JLF chairman John Hood analyzes the ‘mixed signals’ Gov. Roy Cooper is getting on his job performance via polls conducted by the Democratic firm Public Policy Polling and the conservative Civitas Institute.

In the final third of the article, Hood get down to brass tacks:

When Democrats broke the Republicans’ veto-proof majorities in the North Carolina General Assembly last November, that empowered Cooper. It also subjected him to greater risk. His proposals were no longer disposable. His vetoes were no longer symbolic.

At the moment, the governor and GOP lawmakers are facing off over the state budget. Cooper is telegraphing that he’ll veto it if it doesn’t include Medicaid expansion, a core issue for the Democratic base. Republican leaders are telegraphing that they and their own political base won’t accept such a vast expansion of the welfare state.

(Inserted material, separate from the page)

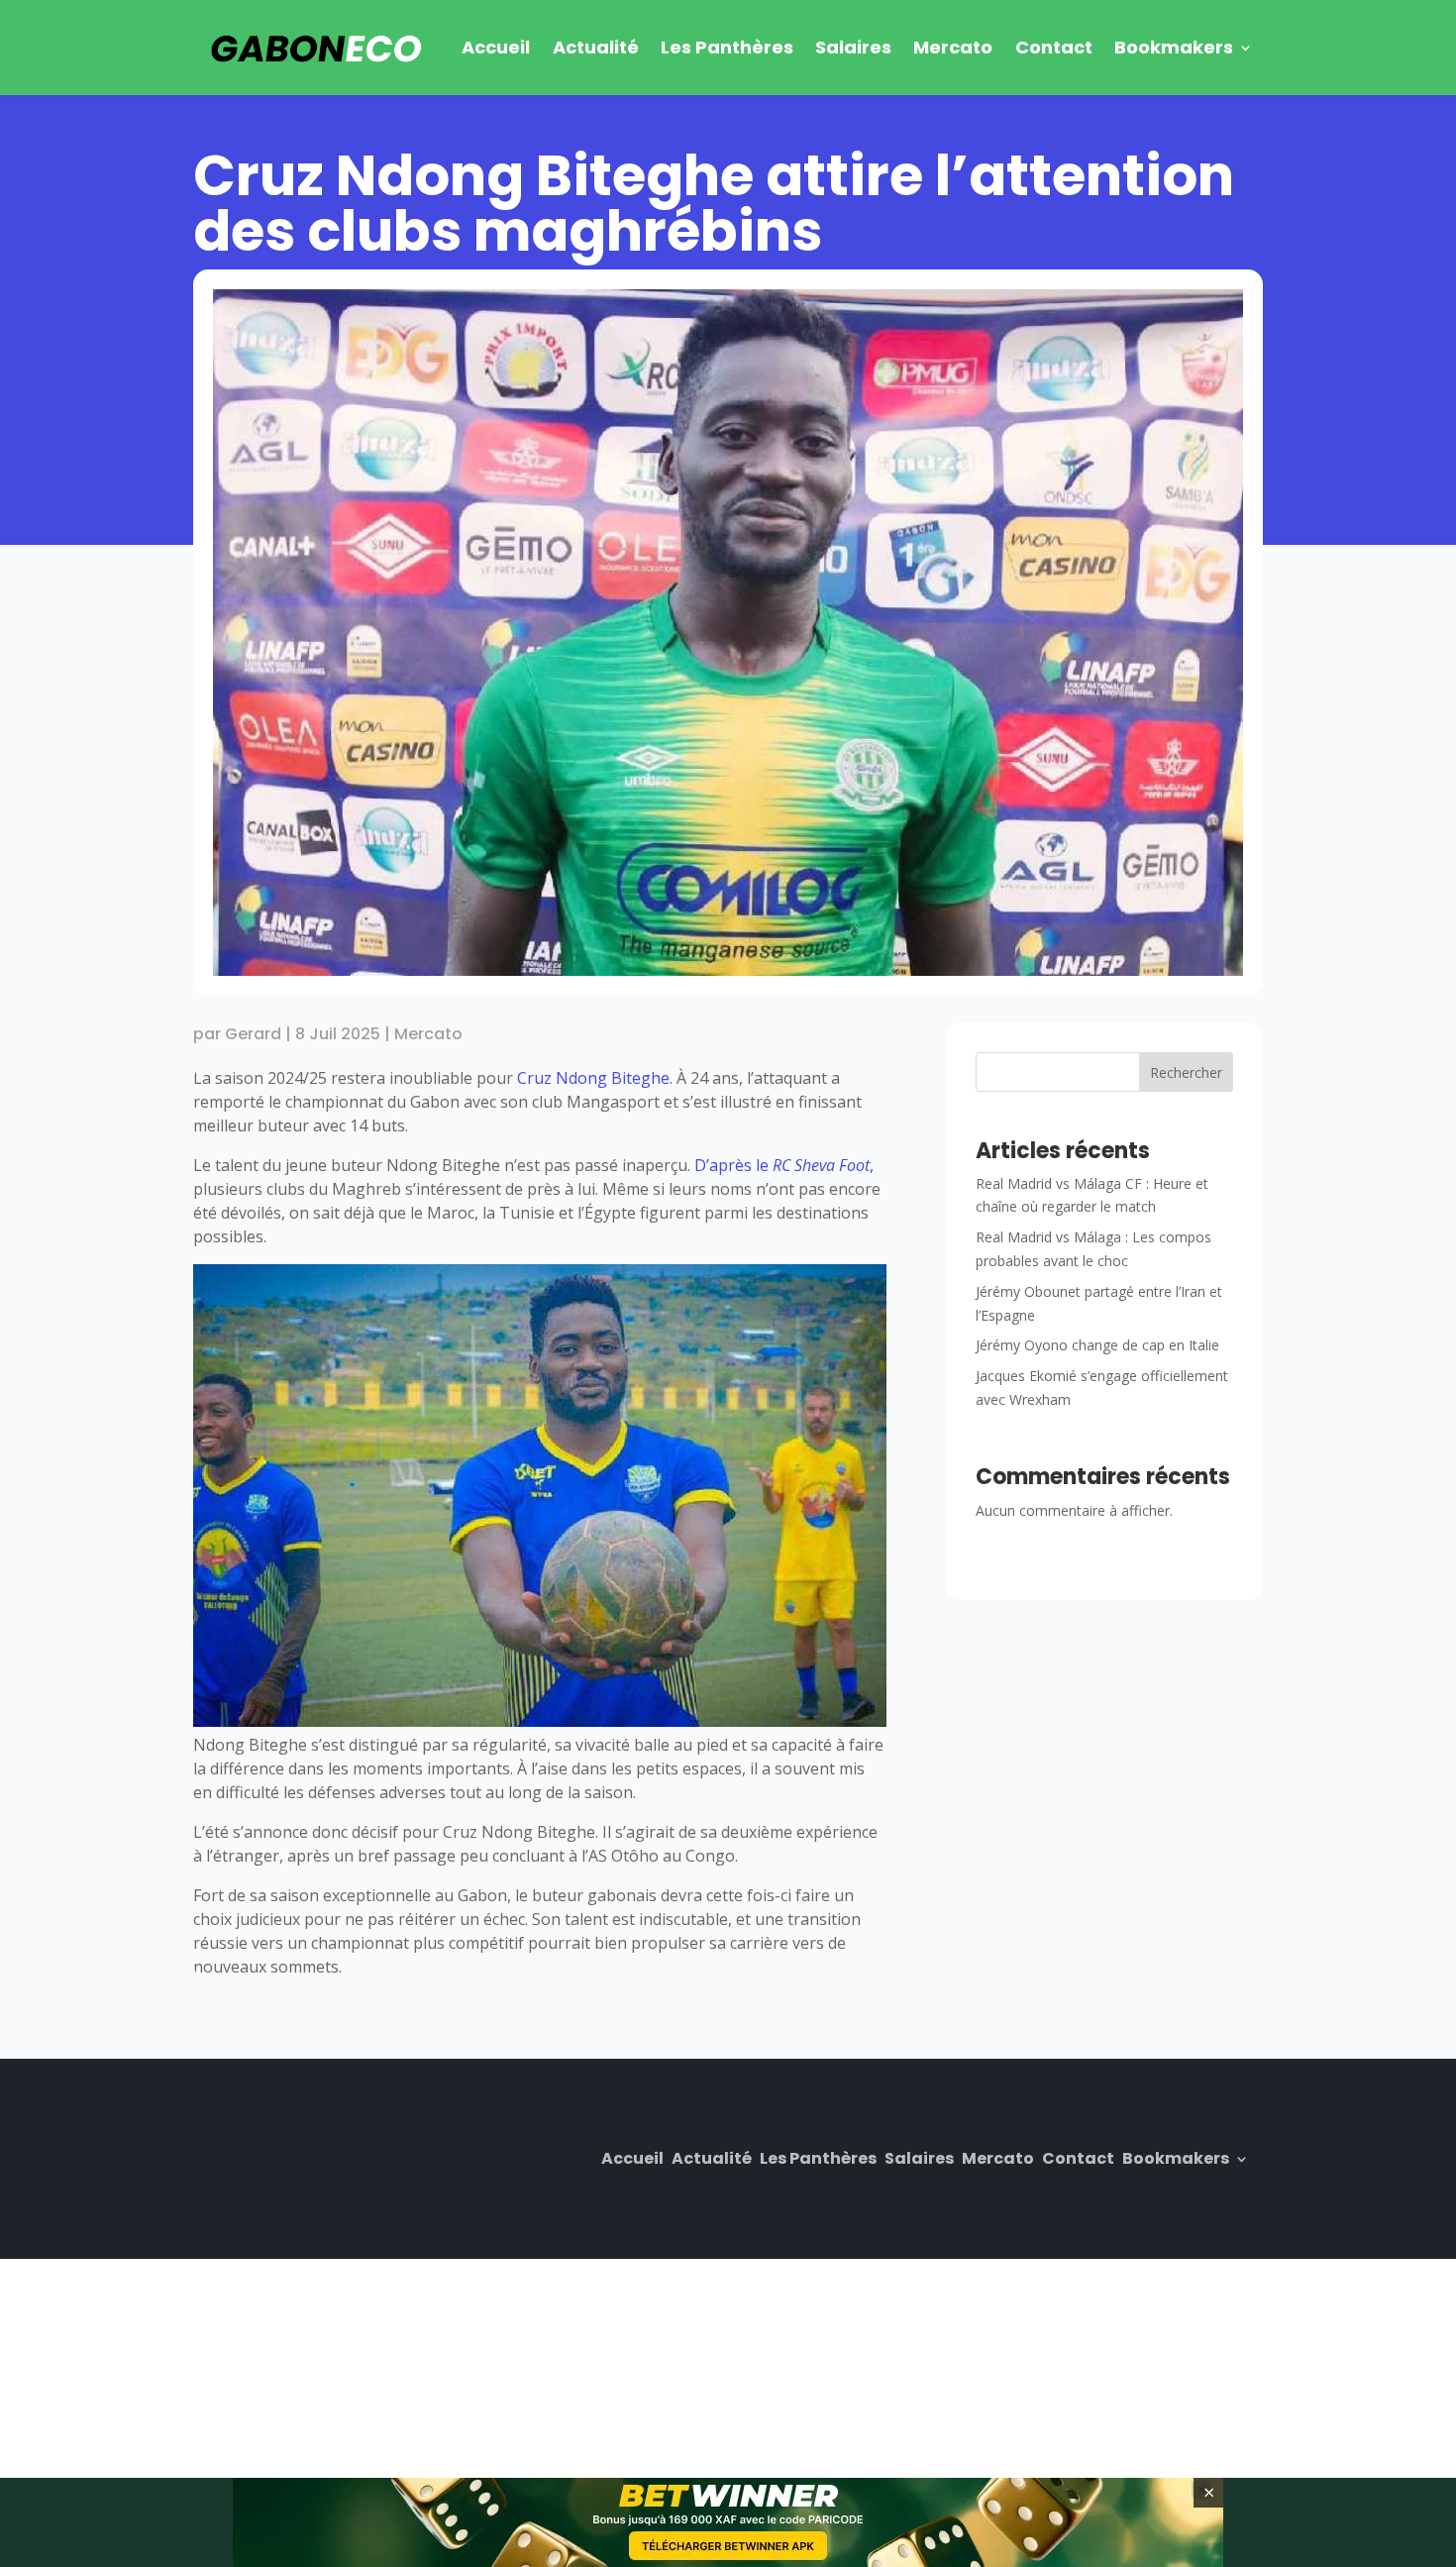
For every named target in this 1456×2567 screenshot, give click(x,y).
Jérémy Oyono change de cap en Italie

The governor seems to think that centering his budget message on Medicaid expansion is a winning strategy. I don’t see any evidence of that yet. Poll questions on the subject are problematic because respondents are rarely presented with the cost (in federal and state taxes) and frequently mistake Medicaid for Medicare.

I’m not certain why Cooper fared so differently in the two polls. I am fairly certain that his Medicaid gambit won’t boost him in either one.

For his part, Senate leader Phil Berger said following Cooper’s veto of the proposed state budget ‘this is and has always been about Medicaid expansion.’ And it will continue to be.